Will Wright and Chris Pole from Interpath Advisory have been appointed joint administrators to British online menswear retailer TM Lewin. Founded over 120 years ago in London, the firm is one of the UK’s most famous tailoring and menswear brands.
Prior to the pandemic, the company had grown to operate more than 150 shops worldwide, but after the initial impact of Covid and lockdown restrictions prompted it to enter an insolvency process, it moved to an online-only model trading exclusively in the UK in the summer of 2020.
Since then, trading has continued to be negatively impacted by the impact of Covid restrictions, including ongoing work-from-home guidance and a restriction on large events and social gatherings. While social distancing measures were lifted in early 2022, the cumulative impact on the company’s cashflow was such that, after exploring options for the business, the decision was taken to place it into administration.
In a statement, Wright, head of restructuring at Interpath Advisory and joint administrator, said: “Over the course of the pandemic, men’s apparel – and formalwear in particular – has been one of the hardest-hit parts of the retail sector, as work-from-home measures and restrictions on events meant demand for suits and formal tailoring waned.”

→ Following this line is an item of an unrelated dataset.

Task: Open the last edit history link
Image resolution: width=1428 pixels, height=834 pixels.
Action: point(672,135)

In 2020, TM Lewin was acquired by Torque Brands, a special purpose acquisition vehicle set up by London-based consumer specialist, SCP Private Equity. Torque Brands said it was set on acquiring a portfolio of complementary British brands, with the aim is to establish a portfolio of five to eight brands over the next 12-18 months, which will be integrated into one common shared services platform.
At the time TM Lewin operated a global business with sales of more than GBP120m (US$157.8m) in FY20, with online sales amounting to more than 30% of the group’s revenues in 2019.

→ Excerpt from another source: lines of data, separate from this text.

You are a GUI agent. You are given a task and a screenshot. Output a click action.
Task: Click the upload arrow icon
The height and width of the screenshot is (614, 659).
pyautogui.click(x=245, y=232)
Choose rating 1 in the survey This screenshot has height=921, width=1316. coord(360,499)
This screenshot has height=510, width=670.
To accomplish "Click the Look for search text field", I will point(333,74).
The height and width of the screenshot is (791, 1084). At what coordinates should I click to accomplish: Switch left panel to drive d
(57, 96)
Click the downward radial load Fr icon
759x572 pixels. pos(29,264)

Just over a month later, the new owner called in restructuring experts with a view to initiating a potential pre-pack administration. The company then moved to an online-only model in the summer of 2020.

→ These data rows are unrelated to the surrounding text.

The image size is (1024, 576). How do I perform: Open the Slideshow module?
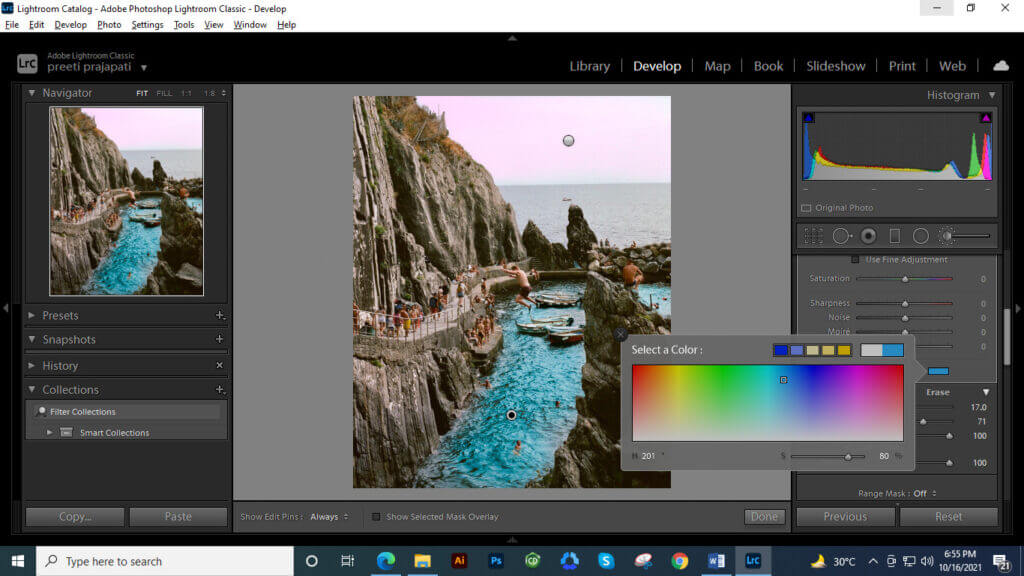click(x=836, y=65)
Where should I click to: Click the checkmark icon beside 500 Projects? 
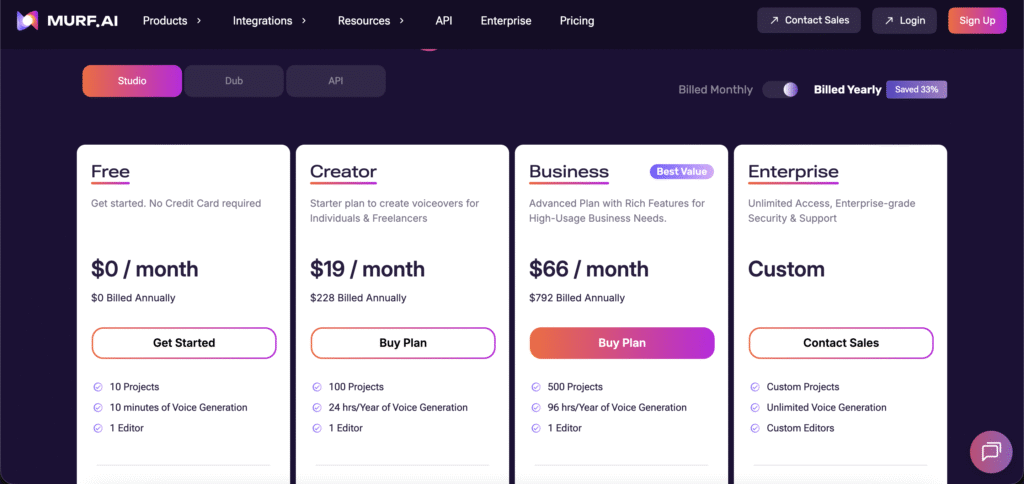point(535,387)

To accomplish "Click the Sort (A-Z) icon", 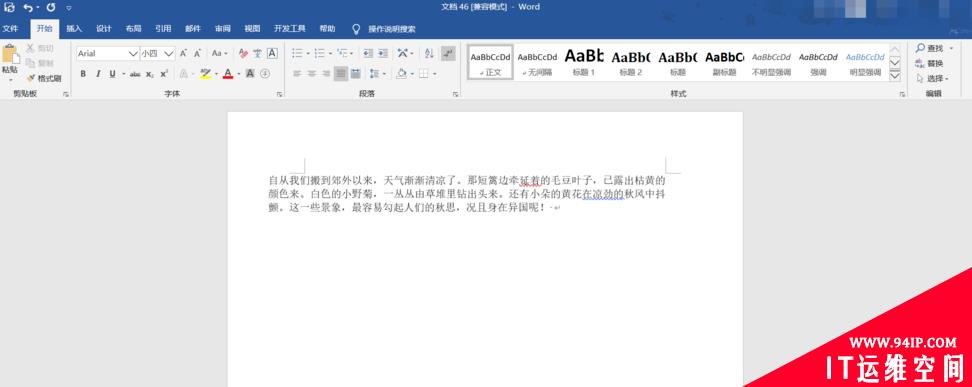I will [429, 54].
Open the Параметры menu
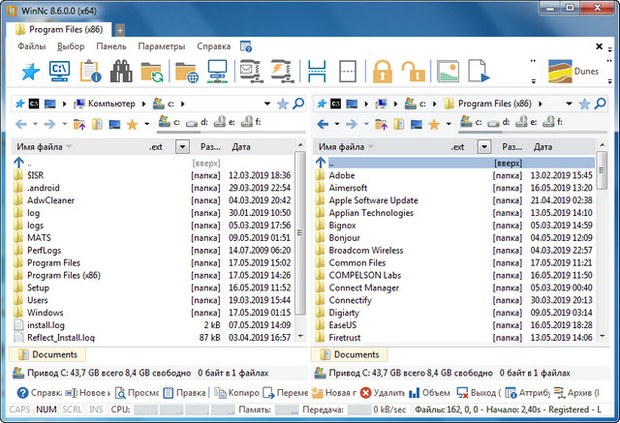The width and height of the screenshot is (620, 423). [161, 47]
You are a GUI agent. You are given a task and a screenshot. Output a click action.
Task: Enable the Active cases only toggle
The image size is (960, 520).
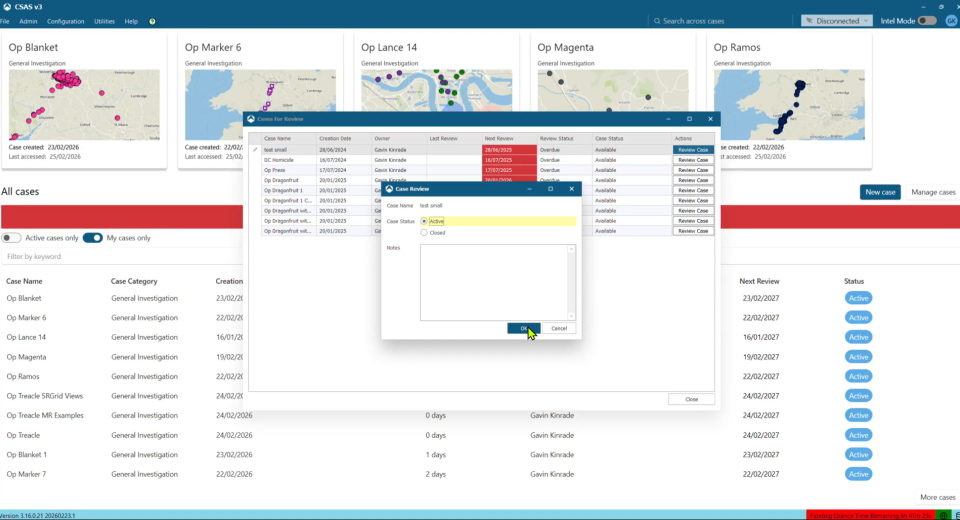click(11, 238)
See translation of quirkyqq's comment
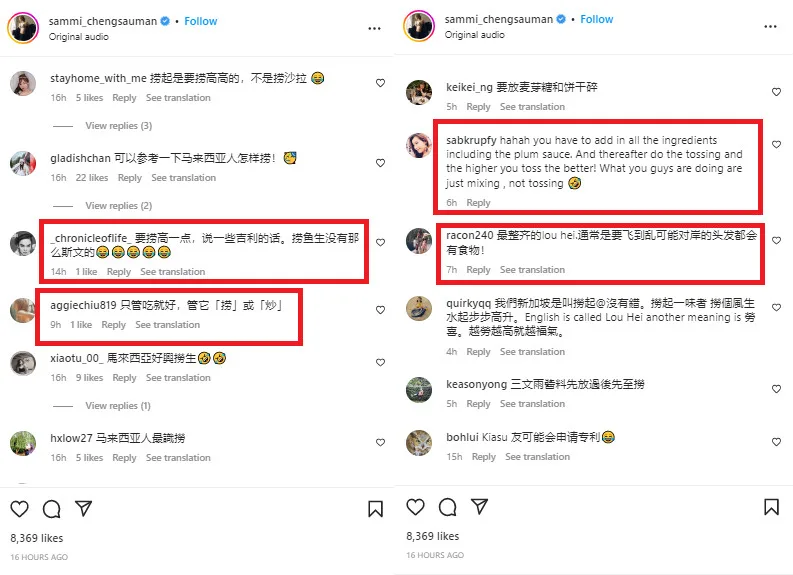Screen dimensions: 793x575 point(533,351)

Wright concludes: “Unfortunately, and despite the company undergoing a significant restructuring at the start of the pandemic which saw it move to an online model, the impact on this famous British brand has been severe. Our immediate priority is to explore options for the business, including a sale of the business and its assets.”
GlobalData analyst apparel Pippa Stephens summed up how the traditional menswear brand could not cope with the changing landscape of “the new normal.”
“The combination of increased home-working, office dress codes becoming more casual, and fewer in-person events has been detrimental to TM Lewin since the pandemic, with these factors making its formal offerings fall out of favour with consumers. While it closed all its stores after its previous administration in 2020, making it better positioned to benefit from consumers’ move to shopping online, it was unable to return to profitability, highlighting the long-term shift in shoppers’ clothing choices.”